• EXCERPTED RECORDS
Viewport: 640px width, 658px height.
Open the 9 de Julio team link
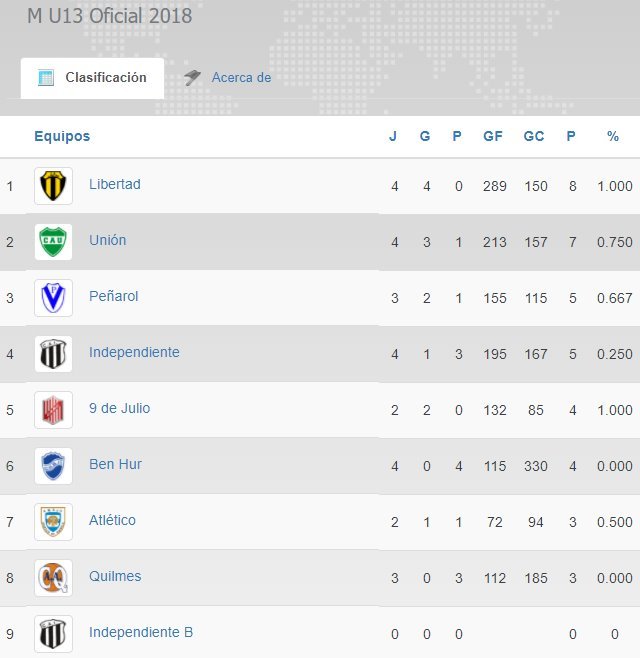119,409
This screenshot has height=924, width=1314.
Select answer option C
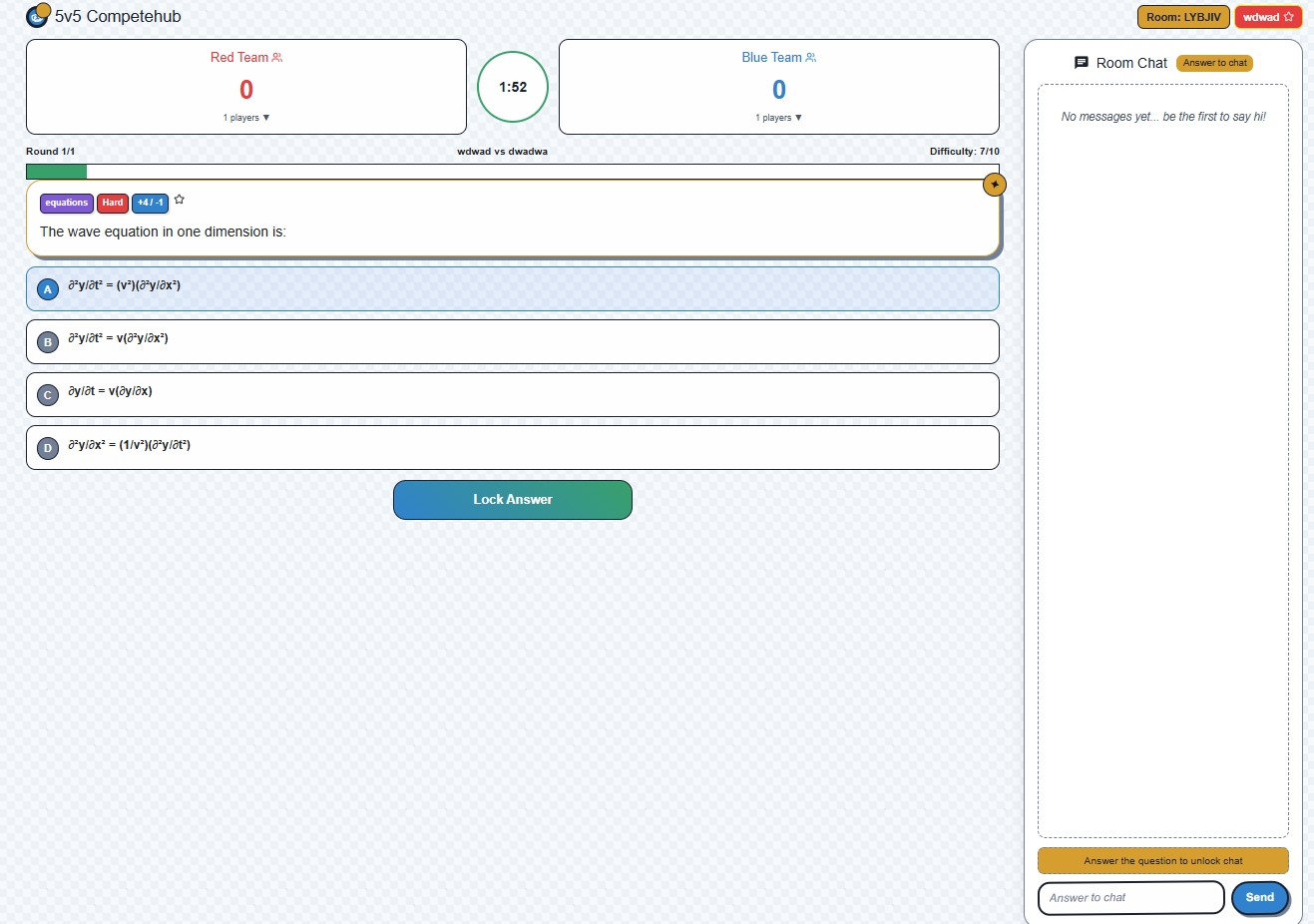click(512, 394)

• WHAT NEEDS TO BE DONE
The expected output is the complete listing, word for word, without any picture.

• WRITTEN SOLUTION
Viewport: 640px width, 658px height.
Open the 9 de Julio team link
119,409
This screenshot has height=924, width=1314.
Select answer option C
click(512, 394)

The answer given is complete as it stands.